Jakarta – “Bermanfaat atau tidak?” Pertanyaan sederhana itu dilontarkan Presiden terpilih Prabowo Subianto kepada para buruh, namun gaungnya mencerminkan evaluasi besar terhadap program strategis nasional. Dalam sebuah kesempatan dialog terbuka, Prabowo secara langsung meminta tanggapan pekerja mengenai program Makan Bergizi Gratis (MBG) yang tengah disiapkan pemerintah.
Momen tersebut terjadi dalam agenda pertemuan dengan kalangan buruh pada Jumat (1/5/2026), di mana Prabowo menyoroti pentingnya memastikan program yang dirancang benar-benar dirasakan manfaatnya oleh masyarakat. Program MBG sendiri menjadi salah satu janji utama yang bertujuan meningkatkan kualitas gizi masyarakat, terutama bagi kelompok rentan termasuk pekerja berpenghasilan rendah.
“Kalau tidak bermanfaat, kita harus perbaiki. Kalau bermanfaat, kita lanjutkan dan tingkatkan,” ujar Prabowo dalam pernyataannya di hadapan para buruh.
Pernyataan tersebut menunjukkan pendekatan evaluatif yang ingin diambil pemerintah, yakni berbasis umpan balik langsung dari masyarakat. Para buruh yang hadir pun memberikan respons beragam, sebagian menyatakan program tersebut membantu meringankan beban kebutuhan sehari-hari, sementara lainnya menilai implementasinya masih perlu diperbaiki agar lebih merata.

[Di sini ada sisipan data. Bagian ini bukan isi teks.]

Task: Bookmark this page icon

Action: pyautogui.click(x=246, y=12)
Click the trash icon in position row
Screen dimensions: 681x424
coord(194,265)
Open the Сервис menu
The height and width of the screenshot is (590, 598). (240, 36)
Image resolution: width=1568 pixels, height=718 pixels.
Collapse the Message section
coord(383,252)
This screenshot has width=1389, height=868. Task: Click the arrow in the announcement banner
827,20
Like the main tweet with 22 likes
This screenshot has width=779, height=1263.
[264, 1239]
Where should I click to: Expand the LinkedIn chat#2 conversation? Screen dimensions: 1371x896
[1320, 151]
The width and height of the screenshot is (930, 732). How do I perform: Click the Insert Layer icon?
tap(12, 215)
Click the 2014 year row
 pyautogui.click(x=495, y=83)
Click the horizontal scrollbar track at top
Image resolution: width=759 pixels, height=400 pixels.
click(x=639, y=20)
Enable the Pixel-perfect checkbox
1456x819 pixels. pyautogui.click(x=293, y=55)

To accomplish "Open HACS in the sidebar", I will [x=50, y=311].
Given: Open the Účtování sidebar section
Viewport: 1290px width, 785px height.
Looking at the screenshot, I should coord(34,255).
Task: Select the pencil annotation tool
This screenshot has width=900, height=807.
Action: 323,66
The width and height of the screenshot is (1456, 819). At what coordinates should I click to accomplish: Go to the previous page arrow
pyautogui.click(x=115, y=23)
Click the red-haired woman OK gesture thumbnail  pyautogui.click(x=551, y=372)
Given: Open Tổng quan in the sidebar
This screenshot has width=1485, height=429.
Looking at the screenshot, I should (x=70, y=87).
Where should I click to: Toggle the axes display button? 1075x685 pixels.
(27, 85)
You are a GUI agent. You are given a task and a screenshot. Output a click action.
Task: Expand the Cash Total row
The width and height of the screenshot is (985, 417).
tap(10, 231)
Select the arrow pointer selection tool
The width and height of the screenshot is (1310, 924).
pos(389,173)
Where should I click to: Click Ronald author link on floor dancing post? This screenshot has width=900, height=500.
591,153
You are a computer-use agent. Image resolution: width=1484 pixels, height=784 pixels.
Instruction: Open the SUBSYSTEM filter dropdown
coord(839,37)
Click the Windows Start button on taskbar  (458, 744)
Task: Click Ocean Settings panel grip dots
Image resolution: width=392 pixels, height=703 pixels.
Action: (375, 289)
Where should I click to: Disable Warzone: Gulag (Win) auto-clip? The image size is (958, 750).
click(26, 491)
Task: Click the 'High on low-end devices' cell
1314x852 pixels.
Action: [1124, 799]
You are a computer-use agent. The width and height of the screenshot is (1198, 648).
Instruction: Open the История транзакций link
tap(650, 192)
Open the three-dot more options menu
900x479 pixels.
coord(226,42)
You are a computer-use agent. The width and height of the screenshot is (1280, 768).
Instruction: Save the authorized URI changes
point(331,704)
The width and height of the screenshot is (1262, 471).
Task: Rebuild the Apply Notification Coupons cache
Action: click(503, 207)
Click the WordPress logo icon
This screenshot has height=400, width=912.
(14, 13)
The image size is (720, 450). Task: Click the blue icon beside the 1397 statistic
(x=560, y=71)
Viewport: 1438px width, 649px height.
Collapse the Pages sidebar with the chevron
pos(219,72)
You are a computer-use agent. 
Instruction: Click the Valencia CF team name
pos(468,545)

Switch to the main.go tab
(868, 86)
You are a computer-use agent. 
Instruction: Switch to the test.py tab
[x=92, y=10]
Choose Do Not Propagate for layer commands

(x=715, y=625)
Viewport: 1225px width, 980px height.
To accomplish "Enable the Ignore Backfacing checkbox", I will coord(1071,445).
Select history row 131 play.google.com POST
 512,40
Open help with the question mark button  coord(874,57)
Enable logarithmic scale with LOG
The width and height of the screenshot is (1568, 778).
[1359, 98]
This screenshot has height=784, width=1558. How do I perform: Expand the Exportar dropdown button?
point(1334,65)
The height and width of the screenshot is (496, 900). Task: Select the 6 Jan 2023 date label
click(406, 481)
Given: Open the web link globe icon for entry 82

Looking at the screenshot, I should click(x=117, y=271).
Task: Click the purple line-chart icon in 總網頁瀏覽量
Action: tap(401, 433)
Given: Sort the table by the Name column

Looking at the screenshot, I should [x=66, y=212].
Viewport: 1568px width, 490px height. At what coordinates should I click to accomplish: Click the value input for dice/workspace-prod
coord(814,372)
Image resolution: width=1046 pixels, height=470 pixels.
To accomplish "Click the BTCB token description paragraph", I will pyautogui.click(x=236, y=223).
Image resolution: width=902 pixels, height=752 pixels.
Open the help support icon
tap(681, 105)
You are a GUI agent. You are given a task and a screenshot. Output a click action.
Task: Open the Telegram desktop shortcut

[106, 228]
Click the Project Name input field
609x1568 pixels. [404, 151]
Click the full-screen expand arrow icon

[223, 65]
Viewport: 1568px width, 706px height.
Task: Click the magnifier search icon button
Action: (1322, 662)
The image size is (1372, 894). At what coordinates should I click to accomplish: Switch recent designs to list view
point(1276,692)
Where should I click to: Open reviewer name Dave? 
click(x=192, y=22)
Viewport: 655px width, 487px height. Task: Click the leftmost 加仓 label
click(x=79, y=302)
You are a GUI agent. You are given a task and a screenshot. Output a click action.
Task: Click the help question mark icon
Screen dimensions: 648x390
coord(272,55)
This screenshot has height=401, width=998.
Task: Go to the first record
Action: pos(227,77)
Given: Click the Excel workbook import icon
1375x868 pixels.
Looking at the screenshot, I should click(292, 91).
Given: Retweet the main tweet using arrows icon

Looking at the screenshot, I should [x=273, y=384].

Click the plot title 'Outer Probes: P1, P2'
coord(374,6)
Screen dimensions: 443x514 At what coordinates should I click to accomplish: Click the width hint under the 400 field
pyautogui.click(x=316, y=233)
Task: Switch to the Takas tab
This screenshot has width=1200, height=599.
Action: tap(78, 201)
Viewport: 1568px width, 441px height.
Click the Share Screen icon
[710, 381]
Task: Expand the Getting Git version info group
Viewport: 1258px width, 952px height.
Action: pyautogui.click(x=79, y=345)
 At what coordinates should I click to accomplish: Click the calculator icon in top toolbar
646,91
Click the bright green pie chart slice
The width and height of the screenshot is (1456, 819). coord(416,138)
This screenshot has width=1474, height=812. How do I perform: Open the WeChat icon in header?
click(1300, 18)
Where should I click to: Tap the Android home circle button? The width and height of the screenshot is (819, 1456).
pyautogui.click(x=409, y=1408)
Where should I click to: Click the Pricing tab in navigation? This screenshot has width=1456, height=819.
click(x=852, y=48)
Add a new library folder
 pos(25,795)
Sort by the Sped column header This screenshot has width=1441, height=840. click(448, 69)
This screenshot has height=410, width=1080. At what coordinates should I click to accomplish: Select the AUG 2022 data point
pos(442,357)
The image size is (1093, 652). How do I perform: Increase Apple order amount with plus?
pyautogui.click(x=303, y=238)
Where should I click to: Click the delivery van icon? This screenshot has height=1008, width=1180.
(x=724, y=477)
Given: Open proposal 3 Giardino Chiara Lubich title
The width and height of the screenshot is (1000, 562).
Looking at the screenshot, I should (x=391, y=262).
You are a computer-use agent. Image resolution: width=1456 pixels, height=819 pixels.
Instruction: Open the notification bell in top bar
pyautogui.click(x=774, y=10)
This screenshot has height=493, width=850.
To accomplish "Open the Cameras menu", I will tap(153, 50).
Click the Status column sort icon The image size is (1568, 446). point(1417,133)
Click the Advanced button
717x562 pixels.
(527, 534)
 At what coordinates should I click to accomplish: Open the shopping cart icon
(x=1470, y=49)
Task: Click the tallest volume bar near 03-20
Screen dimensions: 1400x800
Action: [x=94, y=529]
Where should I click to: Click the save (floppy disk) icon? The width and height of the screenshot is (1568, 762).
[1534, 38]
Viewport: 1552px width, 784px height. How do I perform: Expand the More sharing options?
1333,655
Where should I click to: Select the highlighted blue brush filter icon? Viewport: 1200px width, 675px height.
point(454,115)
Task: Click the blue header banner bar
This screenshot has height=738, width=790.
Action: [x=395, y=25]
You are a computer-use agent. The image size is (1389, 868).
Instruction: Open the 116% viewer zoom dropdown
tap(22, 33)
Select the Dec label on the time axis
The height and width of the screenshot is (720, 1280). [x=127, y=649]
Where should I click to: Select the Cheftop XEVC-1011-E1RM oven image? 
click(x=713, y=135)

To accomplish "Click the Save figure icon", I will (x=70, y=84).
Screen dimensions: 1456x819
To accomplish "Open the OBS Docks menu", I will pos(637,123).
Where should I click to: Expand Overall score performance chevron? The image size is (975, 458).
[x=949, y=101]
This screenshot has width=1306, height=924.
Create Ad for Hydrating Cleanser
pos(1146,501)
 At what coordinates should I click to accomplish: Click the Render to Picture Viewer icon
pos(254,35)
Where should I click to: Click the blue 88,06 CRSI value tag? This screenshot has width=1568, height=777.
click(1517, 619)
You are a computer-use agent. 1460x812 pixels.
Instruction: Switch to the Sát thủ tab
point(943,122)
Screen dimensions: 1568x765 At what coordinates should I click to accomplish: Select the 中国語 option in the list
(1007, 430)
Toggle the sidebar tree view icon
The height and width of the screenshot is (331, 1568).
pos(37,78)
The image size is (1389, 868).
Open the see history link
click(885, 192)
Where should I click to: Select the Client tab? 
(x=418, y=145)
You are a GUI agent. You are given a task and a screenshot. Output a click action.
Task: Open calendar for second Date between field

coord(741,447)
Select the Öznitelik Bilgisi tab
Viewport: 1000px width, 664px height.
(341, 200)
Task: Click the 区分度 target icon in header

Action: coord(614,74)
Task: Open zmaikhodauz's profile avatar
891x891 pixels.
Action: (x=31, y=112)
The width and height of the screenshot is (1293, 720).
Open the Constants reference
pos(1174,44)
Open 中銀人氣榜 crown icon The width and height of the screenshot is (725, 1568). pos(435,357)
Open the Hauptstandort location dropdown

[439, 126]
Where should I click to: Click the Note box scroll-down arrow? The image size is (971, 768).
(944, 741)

Program MBG dirancang sebagai bagian dari upaya pemerintah dalam mengatasi masalah gizi sekaligus meningkatkan produktivitas tenaga kerja. Dengan asupan nutrisi yang lebih baik, diharapkan para pekerja dapat bekerja lebih optimal dan mengurangi risiko kesehatan jangka panjang. Namun, tantangan distribusi dan pengawasan kualitas makanan masih menjadi sorotan dalam pelaksanaannya.
Sejumlah pengamat kebijakan publik menilai langkah Prabowo yang turun langsung menanyakan efektivitas program merupakan sinyal positif. Pendekatan ini dianggap dapat mempersempit jarak antara pembuat kebijakan dan penerima manfaat.
“Evaluasi berbasis pengalaman langsung masyarakat sangat penting untuk memastikan kebijakan tidak hanya bagus di atas kertas,” kata seorang analis kebijakan sosial.
Di sisi lain, serikat buruh juga menekankan pentingnya keberlanjutan program serta transparansi anggaran. Mereka berharap program MBG tidak hanya menjadi proyek jangka pendek, tetapi benar-benar menjadi solusi jangka panjang bagi kesejahteraan pekerja.
Selain itu, koordinasi antar kementerian dan pemerintah daerah dinilai krusial untuk memastikan distribusi makanan berjalan lancar. Tanpa sistem yang solid, program berisiko mengalami ketimpangan akses di berbagai wilayah.
Dengan berbagai masukan yang diterima, pemerintah diharapkan mampu menyempurnakan implementasi program MBG. Dialog langsung seperti ini dinilai menjadi langkah awal untuk membangun kebijakan yang lebih adaptif dan responsif terhadap kebutuhan masyarakat.
Pada akhirnya, keberhasilan program ini tidak hanya diukur dari pelaksanaannya, tetapi dari dampak nyata yang dirasakan oleh buruh dan masyarakat luas.